If you have an iPhone, you could simply use the Settings app to access your Safari saved passwords so you could type them when visiting another computer.
Otherwise, your only other option is to use weak passwords that you can memorize. But that is not an option anyone should use. Better to write down the strong passwords on a piece of paper and carry that with you than to use weak passwords. Maybe leave out the last few letters of a password and memorize that instead.
Carrying around metal keys to get into your house is also cumbersome, but no one would think of just leaving their door unlocked as an alternative. Using a weak password is like leaving your door unlocked.
Direct & helpful; thank you, Gary!
How secure is my icloud account against hacking?
Depends on whether you are using a weak password or a strong one. For the best security, use a unique strong one, plus two-step: https://support.apple.com/en-us/HT204152. Then password-protect your Mac and iOS devices too, of course.
About 10% of the time, Safari enters an incorrect password and my sign-in is rejected. When I eventually over-ride Safari with the correct password, Safari does NOT respond in any way. I think this is a BUG that Safari needs to fix.

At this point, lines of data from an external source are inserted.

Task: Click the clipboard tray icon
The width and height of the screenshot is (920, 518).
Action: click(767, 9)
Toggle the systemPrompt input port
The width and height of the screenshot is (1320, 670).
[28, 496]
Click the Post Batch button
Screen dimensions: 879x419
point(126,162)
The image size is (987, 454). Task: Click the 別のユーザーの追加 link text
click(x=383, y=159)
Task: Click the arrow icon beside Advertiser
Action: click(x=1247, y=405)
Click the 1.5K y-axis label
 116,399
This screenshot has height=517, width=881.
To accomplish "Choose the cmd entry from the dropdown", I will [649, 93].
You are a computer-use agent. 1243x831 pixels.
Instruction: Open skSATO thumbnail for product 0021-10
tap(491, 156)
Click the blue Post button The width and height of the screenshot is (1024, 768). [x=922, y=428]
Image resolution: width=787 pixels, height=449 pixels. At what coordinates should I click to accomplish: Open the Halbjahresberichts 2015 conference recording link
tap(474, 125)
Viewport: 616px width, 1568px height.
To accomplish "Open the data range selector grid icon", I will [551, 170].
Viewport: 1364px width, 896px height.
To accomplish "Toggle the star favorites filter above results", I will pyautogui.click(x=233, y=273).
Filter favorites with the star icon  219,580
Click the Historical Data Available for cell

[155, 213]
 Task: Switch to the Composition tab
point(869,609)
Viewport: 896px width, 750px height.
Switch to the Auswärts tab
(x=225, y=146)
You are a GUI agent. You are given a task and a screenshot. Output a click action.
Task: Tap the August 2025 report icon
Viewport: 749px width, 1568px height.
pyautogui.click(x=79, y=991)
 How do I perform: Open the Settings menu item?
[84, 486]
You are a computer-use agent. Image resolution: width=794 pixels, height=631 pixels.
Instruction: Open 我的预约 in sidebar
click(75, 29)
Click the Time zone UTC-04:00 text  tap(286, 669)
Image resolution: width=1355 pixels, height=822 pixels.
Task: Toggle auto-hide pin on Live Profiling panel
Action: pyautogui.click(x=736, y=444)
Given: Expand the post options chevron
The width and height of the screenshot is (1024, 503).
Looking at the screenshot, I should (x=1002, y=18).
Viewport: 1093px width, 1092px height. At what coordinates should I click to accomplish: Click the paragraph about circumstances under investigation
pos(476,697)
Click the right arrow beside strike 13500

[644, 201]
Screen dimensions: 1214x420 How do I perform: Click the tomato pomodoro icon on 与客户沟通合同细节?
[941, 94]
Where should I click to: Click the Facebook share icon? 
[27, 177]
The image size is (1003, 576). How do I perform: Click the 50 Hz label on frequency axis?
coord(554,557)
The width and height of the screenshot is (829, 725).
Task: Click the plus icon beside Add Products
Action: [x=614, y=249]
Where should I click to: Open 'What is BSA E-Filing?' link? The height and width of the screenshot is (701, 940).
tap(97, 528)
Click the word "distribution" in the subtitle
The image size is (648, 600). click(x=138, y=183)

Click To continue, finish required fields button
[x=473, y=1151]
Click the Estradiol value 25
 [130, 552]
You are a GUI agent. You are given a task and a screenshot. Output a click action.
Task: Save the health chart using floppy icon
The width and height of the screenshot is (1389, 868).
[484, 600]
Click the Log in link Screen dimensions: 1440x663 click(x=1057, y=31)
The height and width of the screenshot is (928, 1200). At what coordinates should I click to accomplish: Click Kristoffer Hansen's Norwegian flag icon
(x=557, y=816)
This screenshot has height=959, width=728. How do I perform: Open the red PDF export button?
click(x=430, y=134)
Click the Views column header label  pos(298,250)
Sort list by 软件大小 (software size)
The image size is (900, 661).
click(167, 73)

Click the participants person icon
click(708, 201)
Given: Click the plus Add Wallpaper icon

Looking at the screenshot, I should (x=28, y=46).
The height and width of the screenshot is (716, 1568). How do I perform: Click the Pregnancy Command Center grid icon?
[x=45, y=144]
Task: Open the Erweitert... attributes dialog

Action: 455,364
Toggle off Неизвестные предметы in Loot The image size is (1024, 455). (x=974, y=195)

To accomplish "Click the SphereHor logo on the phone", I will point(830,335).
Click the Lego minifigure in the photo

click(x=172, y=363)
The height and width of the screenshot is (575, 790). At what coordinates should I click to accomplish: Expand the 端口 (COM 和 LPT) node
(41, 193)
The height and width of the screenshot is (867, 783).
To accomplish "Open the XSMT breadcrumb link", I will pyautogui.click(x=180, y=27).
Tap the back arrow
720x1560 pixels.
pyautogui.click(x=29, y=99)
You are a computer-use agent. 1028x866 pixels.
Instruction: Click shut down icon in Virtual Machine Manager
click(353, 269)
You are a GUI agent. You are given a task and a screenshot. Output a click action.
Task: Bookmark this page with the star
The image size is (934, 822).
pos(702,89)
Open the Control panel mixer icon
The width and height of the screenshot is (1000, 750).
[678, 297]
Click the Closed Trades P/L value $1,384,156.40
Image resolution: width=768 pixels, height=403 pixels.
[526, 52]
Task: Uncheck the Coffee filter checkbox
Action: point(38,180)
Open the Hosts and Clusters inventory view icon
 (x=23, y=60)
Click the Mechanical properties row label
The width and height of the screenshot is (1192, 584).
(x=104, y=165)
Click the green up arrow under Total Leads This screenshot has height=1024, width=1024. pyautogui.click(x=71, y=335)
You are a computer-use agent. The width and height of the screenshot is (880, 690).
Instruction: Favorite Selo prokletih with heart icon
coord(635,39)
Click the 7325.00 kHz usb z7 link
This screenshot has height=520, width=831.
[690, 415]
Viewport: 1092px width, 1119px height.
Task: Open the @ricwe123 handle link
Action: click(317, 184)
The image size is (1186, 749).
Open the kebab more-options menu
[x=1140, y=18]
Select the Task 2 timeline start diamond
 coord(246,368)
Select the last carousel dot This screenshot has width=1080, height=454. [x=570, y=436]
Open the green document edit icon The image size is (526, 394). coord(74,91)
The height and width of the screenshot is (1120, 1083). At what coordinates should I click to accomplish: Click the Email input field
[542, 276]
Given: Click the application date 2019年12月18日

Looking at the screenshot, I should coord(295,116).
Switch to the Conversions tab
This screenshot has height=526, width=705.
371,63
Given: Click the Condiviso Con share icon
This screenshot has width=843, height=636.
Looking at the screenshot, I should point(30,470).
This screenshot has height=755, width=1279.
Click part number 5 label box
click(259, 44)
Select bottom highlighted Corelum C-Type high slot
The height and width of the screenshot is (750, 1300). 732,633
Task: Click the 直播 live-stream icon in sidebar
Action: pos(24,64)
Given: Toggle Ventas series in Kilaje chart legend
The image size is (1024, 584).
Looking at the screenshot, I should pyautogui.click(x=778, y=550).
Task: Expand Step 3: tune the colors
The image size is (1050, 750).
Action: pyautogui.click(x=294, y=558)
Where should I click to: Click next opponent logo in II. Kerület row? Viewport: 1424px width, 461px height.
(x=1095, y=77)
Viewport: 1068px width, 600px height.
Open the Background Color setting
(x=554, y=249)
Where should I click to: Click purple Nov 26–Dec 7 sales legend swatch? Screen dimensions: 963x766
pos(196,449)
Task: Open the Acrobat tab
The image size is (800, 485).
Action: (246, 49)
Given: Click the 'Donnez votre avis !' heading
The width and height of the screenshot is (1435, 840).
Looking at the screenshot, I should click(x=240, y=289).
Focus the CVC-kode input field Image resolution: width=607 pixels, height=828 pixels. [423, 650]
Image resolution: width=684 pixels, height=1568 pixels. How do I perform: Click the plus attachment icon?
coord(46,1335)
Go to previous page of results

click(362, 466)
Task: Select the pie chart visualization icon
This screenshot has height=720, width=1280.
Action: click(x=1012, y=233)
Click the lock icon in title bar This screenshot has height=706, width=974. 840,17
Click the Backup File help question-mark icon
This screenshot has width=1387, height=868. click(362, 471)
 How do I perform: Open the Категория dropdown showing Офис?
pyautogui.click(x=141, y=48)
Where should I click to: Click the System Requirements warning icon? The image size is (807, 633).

Sometimes, the password from Keychain does not get filled in on an iPhone, but I know of no way (like Keychain) to see the password on the iPhone, and oftentimes the mac is a long way off. Do you know any way around this?
You can always go into Settings, Safari, Passwords & Autofill, Saved Passwords to see your passwords.
for some sites, i don't bother remembering a password & just have one emailed when i need to get in there
...apple has a reset that's a little more trouble because you have to generate a new one each time but is probably more secure
You should switch to two-step authentication to be even more secure.
Thanks! I looked that up (what a drag). What would you use if you had no smart phone & never used the computer outside the house?
I didn't mean, "What would you use..." meaning other than two-step authentication. I meant, "What would you use to implement that, given that I have no smart phone & don't use other networks."
If you don't have a way to receive two-step codes, then you can't use two-step. No way around that.
If you had no phone then you can't use two-step, really. Though you can use it with an iPad or iPod touch.
I guess you are just stuck with using a very strong password and using the Keychain to remember it, or a third-party equivalent like 1Password or LastPass.
I would also caution you to not use real answers to security questions. They are too easy to guess. Answer questions like "What was the name of your high school" with random strong passwords and then print them out and store them in a safe place (or two).
How secure is this password manager compared with others like LastPass or KeePass?
I'd imagine they are about the same as I would think they would use the same basic encryption. But you'd probably need to go to a security/encryption expert for a detailed answer.
How do I convert all the passwords that I have already created so that I can start all over and have Safari create new passwords and be sure they will be synched with all my Apple devices?
To use an existing password, just log in to that web site and Safari should ask to keep the password. Better than that is to use the site's "change password" function, and this time let Safari generate one for you.
Can I use the Safari password generator with Version MAC OSX 10.7.5?
I can't remember which version of OS X it was introduced in, but I'm pretty sure it doesn't go back that far.
The automatic password generation feature does not seem to work for me. I've tried setting up new accounts at several sites but I do not get the password generation option when I click on the password field. The saved password option works fine. Am I missing something? Am running OS 10.10.3.
Could just be the sites you have tried so far. Check your Safari Preferences under AutoFill to see if maybe you have turned something off.